I'd like to pretend that I'm above paying attention to the LeBron James circus, but like everyone else, I spent a lot of today just sitting around waiting on some revelatory Adrian Wojnarowski tweet, so that a question like What if someone was just as dominant as LeBron James, but he played baseball?! has a whole lot of appeal.
Happily, Jeff Sullivan over at Fangraphs put the work into answering it. His approach is simple and makes sense. There are various ways to measure LeBron's impact, but by the most elegant and basic one, he was responsible for around 2.3% of the on-court value of all NBA players last year, a figure a ballplayer would have to put up 23 WAR to match. (To put that in context, Barry Bonds peaked at around 12 during the height of his early-aughts magnificence.)
This is one of those things where all the fun is in the journey, not the destination, so you should go read Sullivan's mildly deranged calculations. The upshot, though, is that to get to 23 WAR, a player would have to basically be Mike Trout if all his extra base hits turned into home runs, if he traded 70 outs for singles, if he played shortstop as well as possible, and if he stole 50 or so bases a year without ever being caught. You can sum it all up this way:
What does it take? A literal full season of being an incredible defensive shortstop.
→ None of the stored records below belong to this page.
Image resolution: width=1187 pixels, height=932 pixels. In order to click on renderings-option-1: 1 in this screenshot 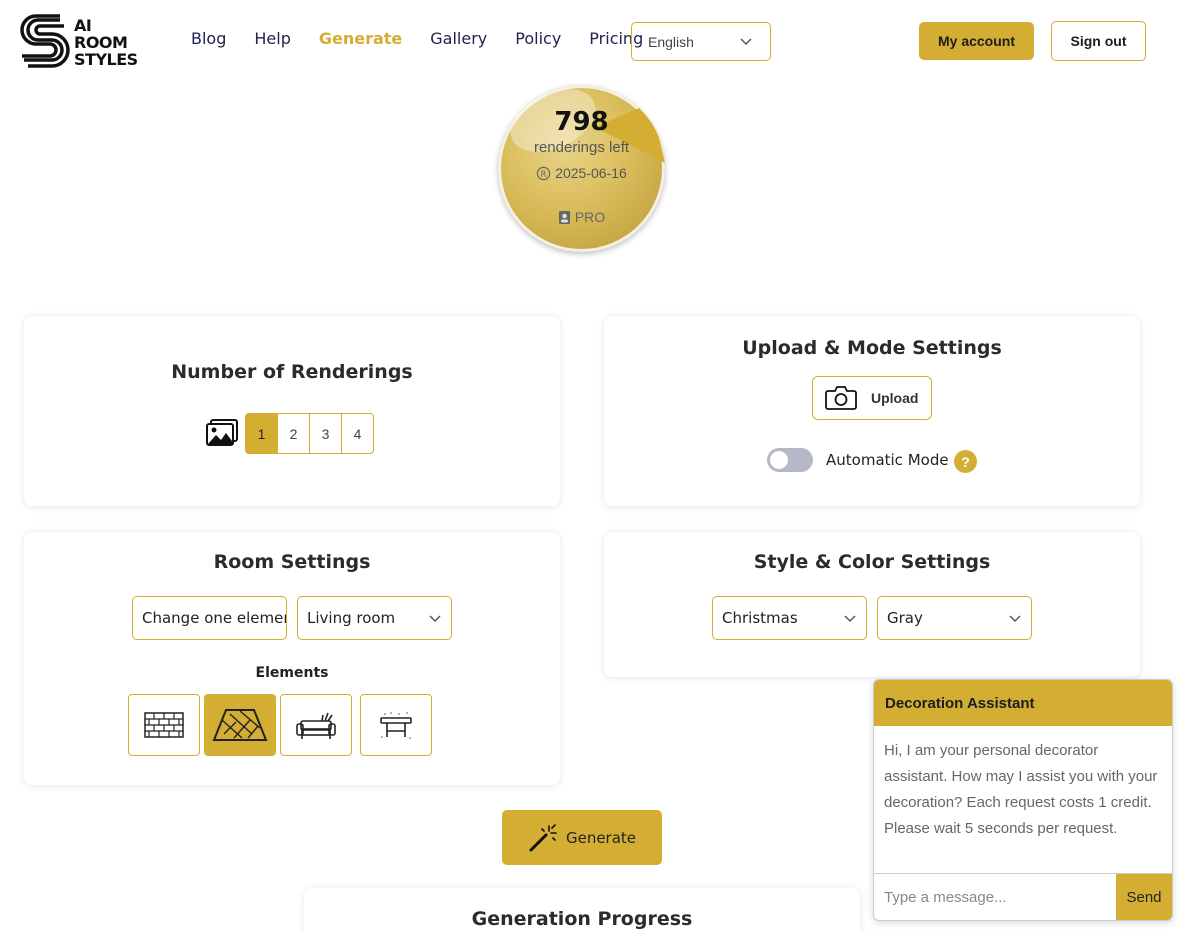, I will do `click(262, 434)`.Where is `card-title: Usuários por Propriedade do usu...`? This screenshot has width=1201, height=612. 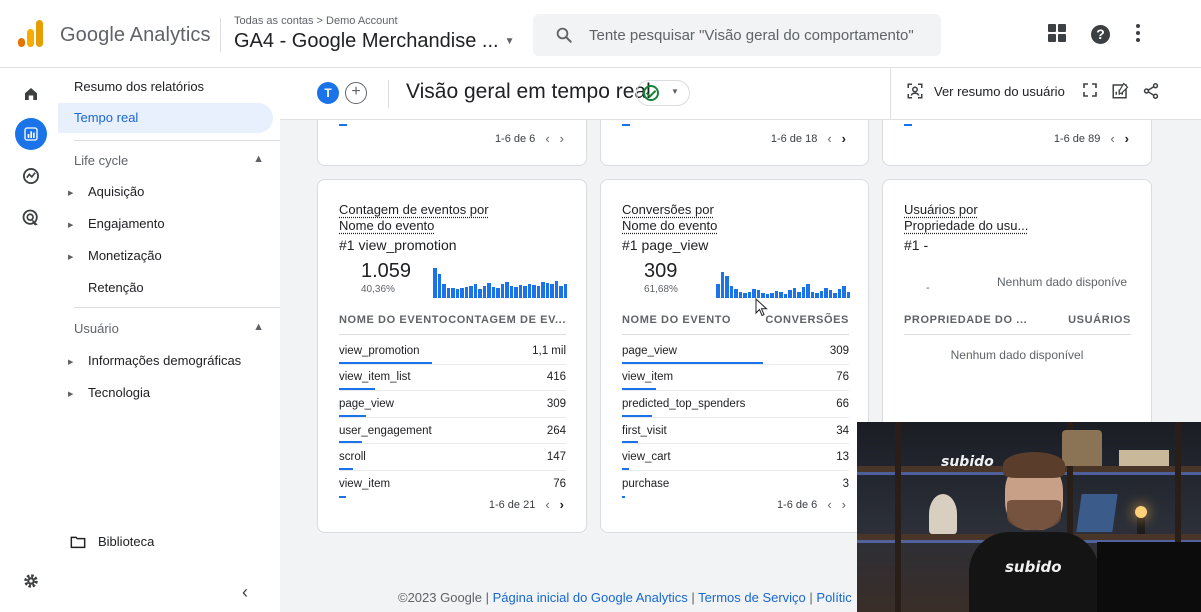
card-title: Usuários por Propriedade do usu... is located at coordinates (966, 218).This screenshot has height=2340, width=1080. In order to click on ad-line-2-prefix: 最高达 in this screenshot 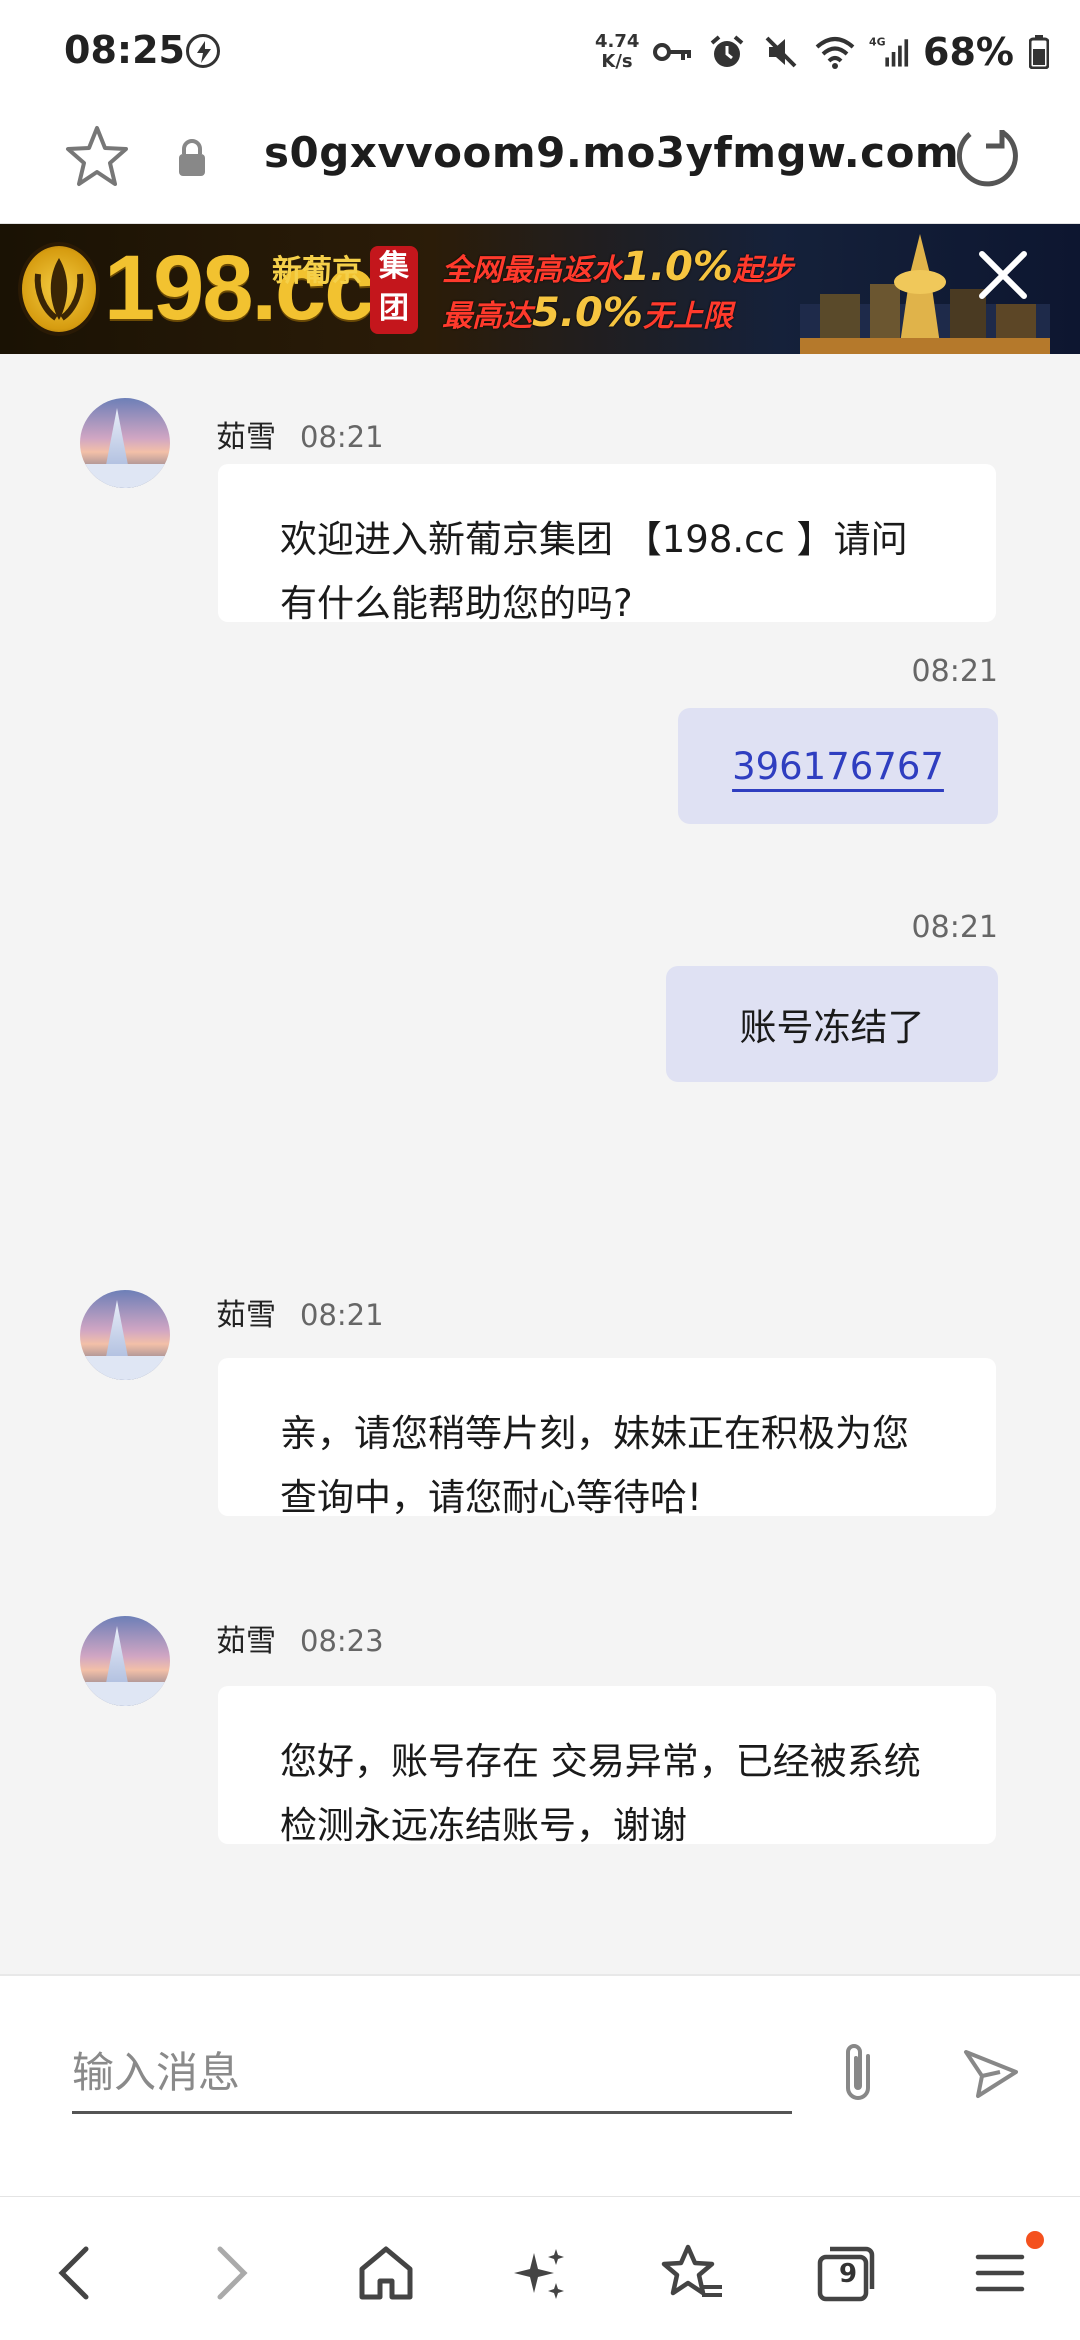, I will do `click(487, 316)`.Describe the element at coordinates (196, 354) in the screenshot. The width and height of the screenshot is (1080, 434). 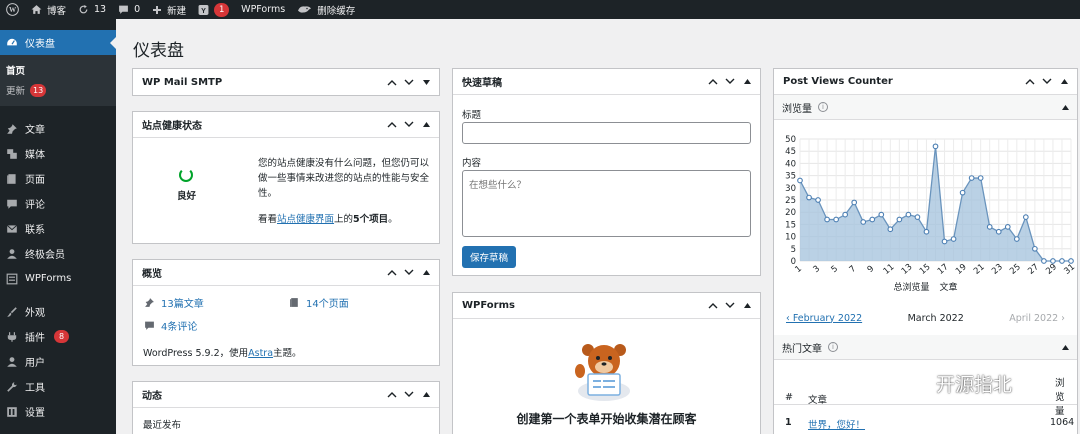
I see `wp-version-prefix: WordPress 5.9.2，使用` at that location.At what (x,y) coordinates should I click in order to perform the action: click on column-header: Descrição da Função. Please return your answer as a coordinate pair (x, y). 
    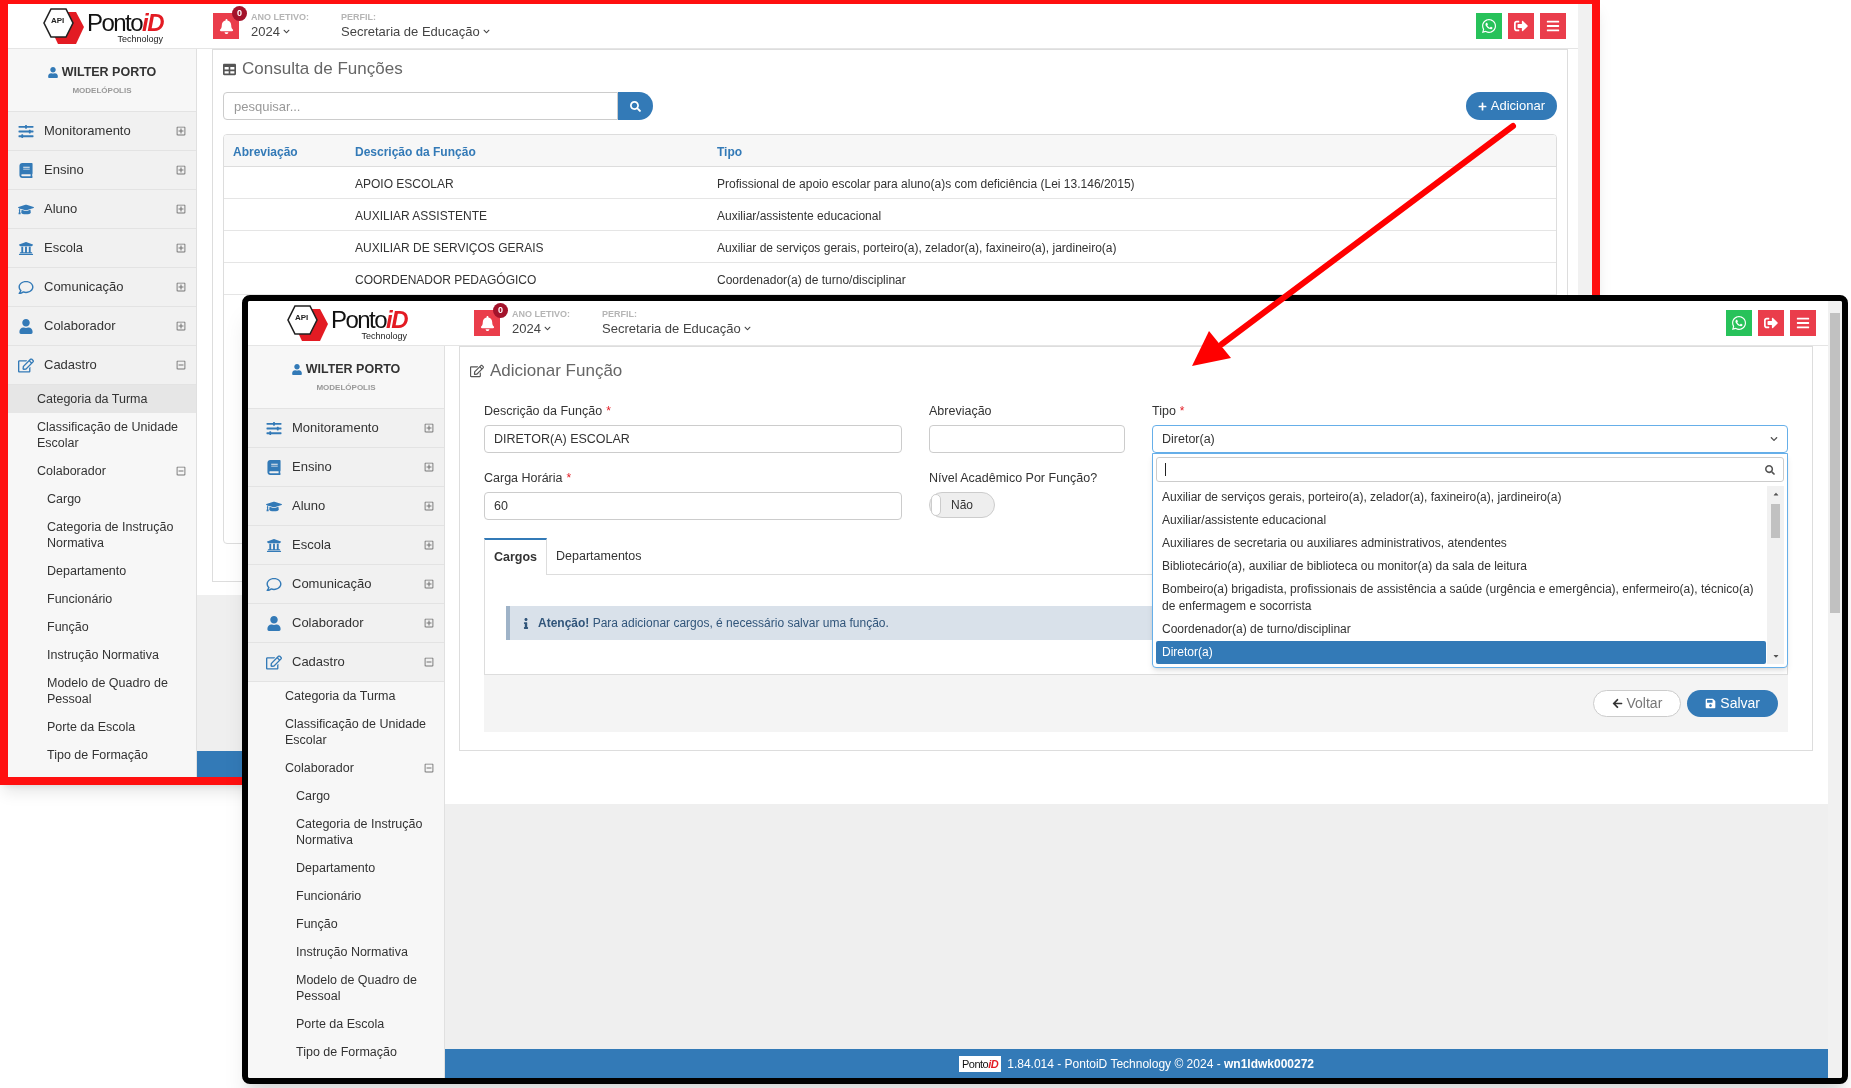
    Looking at the image, I should click on (416, 152).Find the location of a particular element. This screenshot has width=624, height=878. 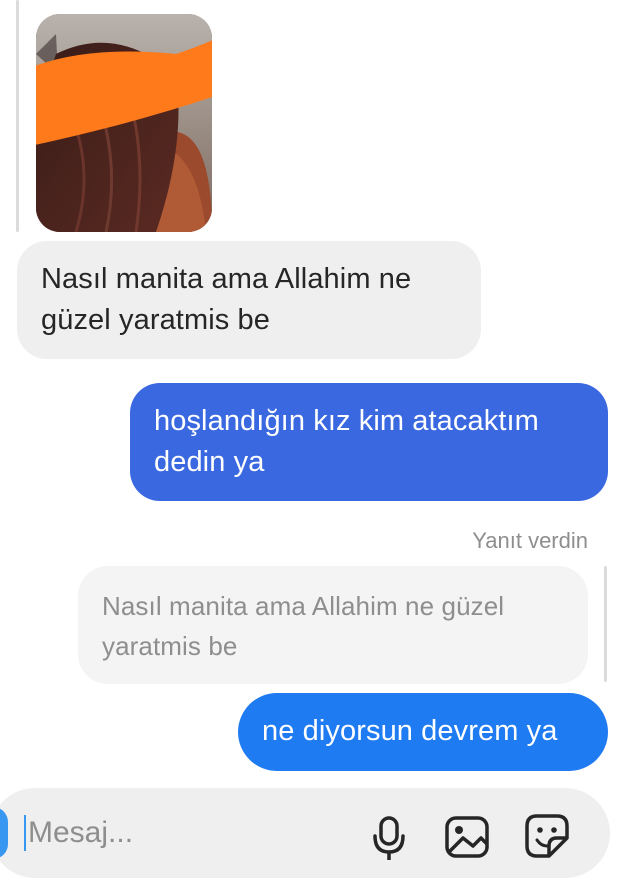

quoted-line: Nasıl manita ama Allahim ne güzel is located at coordinates (304, 606). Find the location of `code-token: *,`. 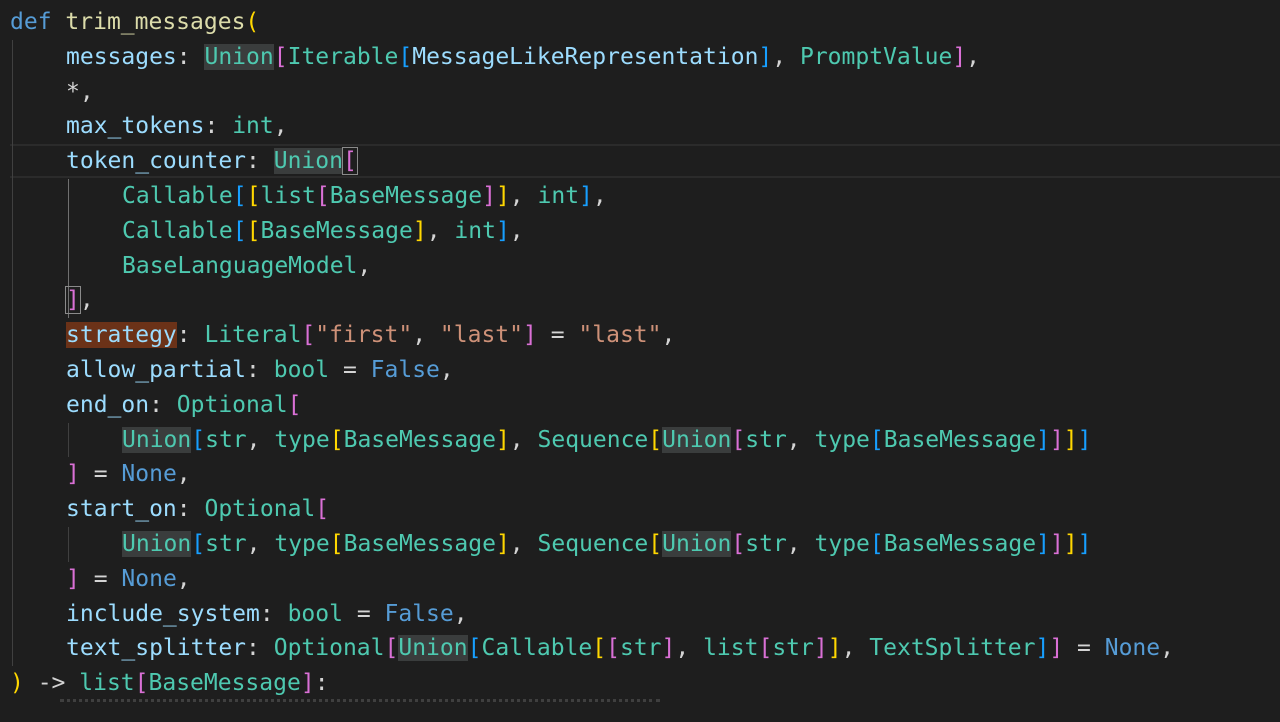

And, to go with good baserunning, the player hits about .438/.527/.820, with a .560 wOBA. For what it's worth, in 2002, Barry Bonds ran a full-season .544 wOBA. He was worth more than 12 WAR. Basically, you can imagine that version of Barry Bonds, but completely healthy, and unparalleled in the field. Also, better at the plate. I don't know what to do about intentional walks, but I don't need to make this any more complicated.
By this approach, the baseball equivalent of LeBron James is absolute peak Barry Bonds at the plate with, I don't know, absolute peak Ozzie Smith in the field. And, presumably, this imaginary player is better both at the plate and in the field. And he doesn't miss a single game. So.
This is, actually, the more conservative of two approaches Sullivan uses. By another reckoning, a ballplayer would have to be "Micah Owings crossed with God" to match LeBron's value.
Of course all of this is largely a measurement of the difference between two games. Mike Trout can't just decide to take all of the Angels' at-bats for a couple of innings, whereas LeBron can definitely decide that none of his teammates are going to touch the ball for a quarter. Whatever! The whole exercise is ridiculous and fun and you should go check it out and we should all hope that LeBron takes his talents to Double-A ball.